The Technique of Play Writing
The dramatists of the time of Elizabeth brought the poetry and wit of the drama to a high state of perfection -- their characters were boldly
drawn and well preserved-- their incidents, though at times extravagant, were striking -- their language forcible and characteristic -- their
plots constructed with skill. Yet few of their place, with the exception of Shakespeare himself, can be represented as they were written on the
modern stage.
This is not alone because of the occasional coarseness or unfamiliarity with the language and expressions of the time, but rather that plays
now require more action than earlier times. Plays now must have situations of interest, and though elegant language is not altogether an
objection to a modern audience, it will not submit to a word over the number absolutely required. Hence the young dramatist who desires success
need not hope to find the key to it by a study of the older dramatists.
It has been said that the acting play was the novel in action. It is the representation of a story, in which the deeds of the characters are
given to the eye by the characters themselves, and hence the golden rule of successful playwriting now is never to describe anything that can be
done as well by the characters before the eyes of the audience.
In planning a drama, whether comic or tragic, the first thing after the plot has been determined is to devise a series of positions that,
while they aid in developing the plot, shall not point to the inevitable conclusion.

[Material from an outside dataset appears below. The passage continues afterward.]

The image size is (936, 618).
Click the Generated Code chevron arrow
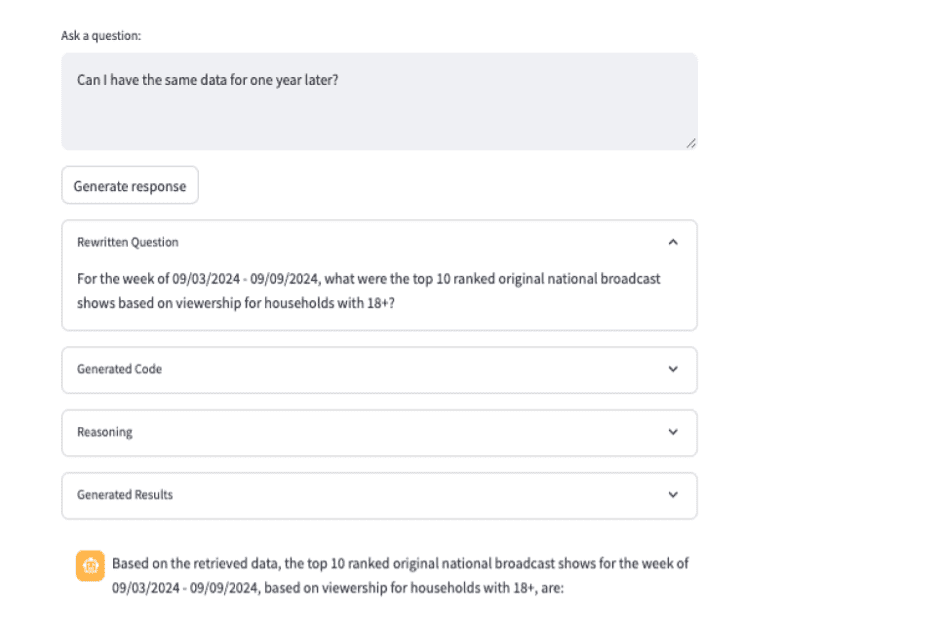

The next thing is to invent novelty of character. New characters are rarely introduced. Most plays by novices include typical characters --
the customary lover, the cruel parent or guardian, the malignant rival, the heavy villain, the funny man or the pert chambermaid. But, at the
least, the woes that trouble the lovers should be novel, the parents ought to be perverse after a different fashion from his prototype, the mode
of the villain's wickedness may be such as that never before heard of, and the pert maid havea a turn and pertness peculiar to themselves. The
great search, however, of all playwrights, is for a strange situation and novel incident. Some of the results of their labor, as witnessed in
modern plays, are singular enough.
Three Act Plays
Plays in three acts are quite popular since the end of the 19th century. Of the three acts, the second act is generally the longest, and the
third act is the shortest as a general rule. In the first act the story is opened by a series of incidents, which leaves the hero and/or
heroine in a doubtful position, but not in absolute peril. The second act brings them to the point of distress, from which apparently nothing
short of a miracle can save them. In the third act, by quick and rapid action they are rescued from their difficulty, the parents are mollified,
the villain brought to grief, and the curtain falls upon a tableau of general happiness.
Five Act Plays
Five acts were the utmost at any time. Nat Lee wrote a play in twenty-seven acts, but he was in Bedlam at the time, which accounts for it.
One Act Plays
The one-act play is to the play of three, four, or five acts much as the short-story is to the novel. And, as there are novelists who fail at
short-story writing, and vice versa, so there are dramatists qualified to deal in full-evenings' entertainments who are helpless in the realm of
the playlet, and the reverse. Within the limits of a half-hour or less—and oftener less—the author can produce by means of a single
incident only a single effect, and to that purpose all else must be subordinated. Therefore if it is dangerous to mingle the genres in ordinary
drama, it is next to fatal to do so in the one-act piece.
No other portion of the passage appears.